- _LISTING_
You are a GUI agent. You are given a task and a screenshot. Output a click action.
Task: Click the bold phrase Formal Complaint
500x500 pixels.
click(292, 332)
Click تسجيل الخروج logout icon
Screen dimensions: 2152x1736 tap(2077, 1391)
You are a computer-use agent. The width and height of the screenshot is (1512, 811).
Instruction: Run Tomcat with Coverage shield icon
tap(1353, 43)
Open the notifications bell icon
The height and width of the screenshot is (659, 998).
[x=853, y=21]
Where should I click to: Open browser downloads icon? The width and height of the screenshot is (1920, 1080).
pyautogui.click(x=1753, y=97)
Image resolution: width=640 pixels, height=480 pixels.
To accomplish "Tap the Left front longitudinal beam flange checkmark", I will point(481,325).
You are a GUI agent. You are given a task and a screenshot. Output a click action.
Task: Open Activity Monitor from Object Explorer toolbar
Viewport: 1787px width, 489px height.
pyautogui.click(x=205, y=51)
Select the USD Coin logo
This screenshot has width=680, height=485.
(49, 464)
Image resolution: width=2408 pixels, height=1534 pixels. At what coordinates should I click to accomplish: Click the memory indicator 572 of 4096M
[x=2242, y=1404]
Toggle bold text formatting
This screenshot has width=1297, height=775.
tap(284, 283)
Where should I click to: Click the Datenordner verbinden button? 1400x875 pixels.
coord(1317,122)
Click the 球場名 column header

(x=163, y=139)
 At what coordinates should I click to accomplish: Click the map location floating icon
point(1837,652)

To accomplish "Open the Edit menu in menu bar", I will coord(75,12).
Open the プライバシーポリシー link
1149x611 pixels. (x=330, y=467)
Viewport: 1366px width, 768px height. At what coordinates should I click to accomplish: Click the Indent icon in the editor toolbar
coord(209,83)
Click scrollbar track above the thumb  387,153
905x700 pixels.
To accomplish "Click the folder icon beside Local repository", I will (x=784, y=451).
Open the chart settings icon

- _WHAT IS REQUIRED_
Write out the lines above verbatim, from the first line through the line containing "I will coord(75,12).", both included.

- _THE RESPONSE_
You are a GUI agent. You are given a task and a screenshot. Output a click action.
Task: Click the bold phrase Formal Complaint
500x500 pixels.
click(292, 332)
Click تسجيل الخروج logout icon
Screen dimensions: 2152x1736 tap(2077, 1391)
You are a computer-use agent. The width and height of the screenshot is (1512, 811).
Instruction: Run Tomcat with Coverage shield icon
tap(1353, 43)
Open the notifications bell icon
The height and width of the screenshot is (659, 998).
[x=853, y=21]
Where should I click to: Open browser downloads icon? The width and height of the screenshot is (1920, 1080).
pyautogui.click(x=1753, y=97)
Image resolution: width=640 pixels, height=480 pixels.
To accomplish "Tap the Left front longitudinal beam flange checkmark", I will point(481,325).
You are a GUI agent. You are given a task and a screenshot. Output a click action.
Task: Open Activity Monitor from Object Explorer toolbar
Viewport: 1787px width, 489px height.
pyautogui.click(x=205, y=51)
Select the USD Coin logo
This screenshot has width=680, height=485.
(49, 464)
Image resolution: width=2408 pixels, height=1534 pixels. At what coordinates should I click to accomplish: Click the memory indicator 572 of 4096M
[x=2242, y=1404]
Toggle bold text formatting
This screenshot has width=1297, height=775.
tap(284, 283)
Where should I click to: Click the Datenordner verbinden button? 1400x875 pixels.
coord(1317,122)
Click the 球場名 column header

(x=163, y=139)
 At what coordinates should I click to accomplish: Click the map location floating icon
point(1837,652)

To accomplish "Open the Edit menu in menu bar", I will coord(75,12).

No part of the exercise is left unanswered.